Los mercados accionarios estadounidenses iniciaron la sesión con caídas este lunes, lastrados por el aumento de las tensiones geopolíticas en Oriente Medio, que impulsaron los precios del petróleo y avivaron los temores inflacionistas, reforzando las expectativas de una política monetaria más restrictiva.
El Dow Jones Industrial Average retrocedió 97,4 puntos, un 0,18%, hasta situarse en 53.462,6 puntos al inicio de la negociación.

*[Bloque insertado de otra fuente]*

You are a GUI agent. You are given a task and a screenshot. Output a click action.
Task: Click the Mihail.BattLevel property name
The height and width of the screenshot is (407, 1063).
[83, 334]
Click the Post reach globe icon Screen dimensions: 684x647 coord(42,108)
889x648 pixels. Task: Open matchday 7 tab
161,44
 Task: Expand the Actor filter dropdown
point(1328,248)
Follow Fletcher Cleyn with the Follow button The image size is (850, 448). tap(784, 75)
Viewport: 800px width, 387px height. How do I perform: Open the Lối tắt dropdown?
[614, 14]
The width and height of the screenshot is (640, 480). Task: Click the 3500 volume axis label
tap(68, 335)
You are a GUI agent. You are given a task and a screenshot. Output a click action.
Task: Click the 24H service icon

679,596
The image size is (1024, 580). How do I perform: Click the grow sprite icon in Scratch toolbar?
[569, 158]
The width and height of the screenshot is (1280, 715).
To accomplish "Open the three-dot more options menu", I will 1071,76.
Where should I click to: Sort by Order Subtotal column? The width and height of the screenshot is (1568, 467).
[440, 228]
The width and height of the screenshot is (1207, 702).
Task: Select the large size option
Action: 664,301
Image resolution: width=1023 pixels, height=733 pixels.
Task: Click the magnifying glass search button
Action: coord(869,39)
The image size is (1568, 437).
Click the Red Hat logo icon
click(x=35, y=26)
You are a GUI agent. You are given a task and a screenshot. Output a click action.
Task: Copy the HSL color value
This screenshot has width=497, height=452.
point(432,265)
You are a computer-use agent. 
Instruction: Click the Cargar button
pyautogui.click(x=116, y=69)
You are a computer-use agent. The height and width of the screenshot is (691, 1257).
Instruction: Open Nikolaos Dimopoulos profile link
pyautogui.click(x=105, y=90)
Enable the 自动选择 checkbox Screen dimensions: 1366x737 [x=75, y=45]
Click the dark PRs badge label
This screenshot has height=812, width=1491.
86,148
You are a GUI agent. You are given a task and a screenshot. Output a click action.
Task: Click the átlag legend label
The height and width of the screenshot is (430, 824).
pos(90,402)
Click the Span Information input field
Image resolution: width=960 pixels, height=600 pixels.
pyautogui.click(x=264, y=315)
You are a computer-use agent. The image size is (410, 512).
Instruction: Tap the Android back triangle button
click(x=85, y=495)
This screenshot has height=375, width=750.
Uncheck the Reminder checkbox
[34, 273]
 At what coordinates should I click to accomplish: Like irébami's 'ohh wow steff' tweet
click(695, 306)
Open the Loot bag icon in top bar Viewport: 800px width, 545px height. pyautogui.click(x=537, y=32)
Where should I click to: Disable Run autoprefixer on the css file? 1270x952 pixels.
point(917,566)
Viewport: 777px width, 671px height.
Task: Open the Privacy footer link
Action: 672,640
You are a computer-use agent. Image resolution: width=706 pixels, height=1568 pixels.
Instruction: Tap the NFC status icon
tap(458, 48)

El S&P 500 cedió 14,2 puntos, también un 0,18%, hasta los 7.697,52, mientras que el Nasdaq Composite perdió 43,9 puntos, un 0,17%, hasta los 26.358,56. Los volúmenes de contratación se mantuvieron moderados, sin que ninguna acción destacara como motor del movimiento generalizado.
Los futuros del Brent subieron casi un 3%, hasta rondar los 82 dólares por barril, tras conocerse informes sobre ataques militares entre EE.UU. e Irán, que incrementaron los riesgos de interrupción del suministro en una región clave para la producción de crudo. El alza de los precios energéticos reavivó las preocupaciones por una nueva presión inflacionista, reduciendo el apetito por activos de riesgo. Los rendimientos de los bonos del Tesoro estadounidense avanzaron en toda la curva, con el bono a 10 años acercándose al 4,2%, en un contexto en el que los inversores replantearon el rumbo de los tipos de interés de la Reserva Federal.
Los analistas señalaron que la reacción inmediata del mercado reflejó un clásico movimiento de aversión al riesgo, con sectores defensivos como utilities y bienes de consumo básico superando al mercado, mientras que áreas más sensibles a la coyuntura económica, como la tecnología y los industriales, se quedaron atrás. El índice de volatilidad VIX, considerado un termómetro del nerviosismo inversor, registró un ligero ascenso, aunque se mantuvo por debajo de los máximos recientes.
El contexto geopolítico se enmarca en un fin de semana de creciente hostilidad, con ambos bandos intercambiando ataques cerca de infraestructuras petroleras críticas. Aunque hasta el momento no se ha reportado una interrupción inmediata del suministro global, el riesgo de un conflicto prolongado ha elevado la probabilidad de que los costes energéticos se mantengan elevados durante más tiempo. Los operadores indicaron que la reacción del mercado se vio moderada por la incertidumbre sobre la magnitud y duración del conflicto, así como por las posibles respuestas de política monetaria de los principales bancos centrales.